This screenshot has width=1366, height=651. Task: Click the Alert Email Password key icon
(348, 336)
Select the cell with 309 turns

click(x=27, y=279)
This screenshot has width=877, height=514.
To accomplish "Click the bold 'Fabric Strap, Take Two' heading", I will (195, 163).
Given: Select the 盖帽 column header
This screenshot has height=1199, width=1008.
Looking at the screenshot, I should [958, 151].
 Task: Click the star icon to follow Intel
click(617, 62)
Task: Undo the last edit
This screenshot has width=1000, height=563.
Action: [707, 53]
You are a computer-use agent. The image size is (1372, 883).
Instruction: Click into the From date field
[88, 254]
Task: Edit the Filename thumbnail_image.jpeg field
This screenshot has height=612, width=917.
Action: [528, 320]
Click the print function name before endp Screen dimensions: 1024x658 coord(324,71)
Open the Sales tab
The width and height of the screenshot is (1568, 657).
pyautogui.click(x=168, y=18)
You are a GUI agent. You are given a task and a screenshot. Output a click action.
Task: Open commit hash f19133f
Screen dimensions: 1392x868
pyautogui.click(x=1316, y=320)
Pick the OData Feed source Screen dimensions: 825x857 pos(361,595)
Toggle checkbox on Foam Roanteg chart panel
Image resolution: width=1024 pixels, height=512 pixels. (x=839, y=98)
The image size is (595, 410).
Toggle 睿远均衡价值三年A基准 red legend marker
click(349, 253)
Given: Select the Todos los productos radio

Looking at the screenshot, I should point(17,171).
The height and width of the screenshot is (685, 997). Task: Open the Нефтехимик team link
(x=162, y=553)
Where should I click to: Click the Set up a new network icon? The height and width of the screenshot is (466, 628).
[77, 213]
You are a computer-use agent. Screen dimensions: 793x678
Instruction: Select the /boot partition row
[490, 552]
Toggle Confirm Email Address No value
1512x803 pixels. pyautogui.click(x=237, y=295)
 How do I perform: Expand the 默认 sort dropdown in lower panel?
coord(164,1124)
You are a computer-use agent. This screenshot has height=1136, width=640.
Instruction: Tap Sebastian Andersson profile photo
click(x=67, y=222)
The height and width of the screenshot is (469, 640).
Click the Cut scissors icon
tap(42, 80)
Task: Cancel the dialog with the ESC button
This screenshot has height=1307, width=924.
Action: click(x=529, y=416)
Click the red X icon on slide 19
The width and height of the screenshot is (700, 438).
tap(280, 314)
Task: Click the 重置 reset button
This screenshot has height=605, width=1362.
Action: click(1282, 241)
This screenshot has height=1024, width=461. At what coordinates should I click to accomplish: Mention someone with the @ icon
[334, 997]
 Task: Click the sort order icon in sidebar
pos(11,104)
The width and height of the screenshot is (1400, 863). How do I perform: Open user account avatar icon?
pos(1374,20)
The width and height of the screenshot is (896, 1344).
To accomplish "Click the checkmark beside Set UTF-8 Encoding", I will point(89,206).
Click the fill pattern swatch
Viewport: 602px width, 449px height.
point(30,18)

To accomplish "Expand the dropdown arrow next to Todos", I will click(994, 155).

-=-=-

### GOAL OF THE EXERCISE
Please retype exactly, and only, the lines starting at the one that contains "Task: Cancel the dialog with the ESC button" and ending with the last line of the material.

### WRITTEN REPLY
Task: Cancel the dialog with the ESC button
This screenshot has height=1307, width=924.
Action: click(x=529, y=416)
Click the red X icon on slide 19
The width and height of the screenshot is (700, 438).
tap(280, 314)
Task: Click the 重置 reset button
This screenshot has height=605, width=1362.
Action: click(1282, 241)
This screenshot has height=1024, width=461. At what coordinates should I click to accomplish: Mention someone with the @ icon
[334, 997]
 Task: Click the sort order icon in sidebar
pos(11,104)
The width and height of the screenshot is (1400, 863). How do I perform: Open user account avatar icon?
pos(1374,20)
The width and height of the screenshot is (896, 1344).
To accomplish "Click the checkmark beside Set UTF-8 Encoding", I will point(89,206).
Click the fill pattern swatch
Viewport: 602px width, 449px height.
point(30,18)

To accomplish "Expand the dropdown arrow next to Todos", I will click(994, 155).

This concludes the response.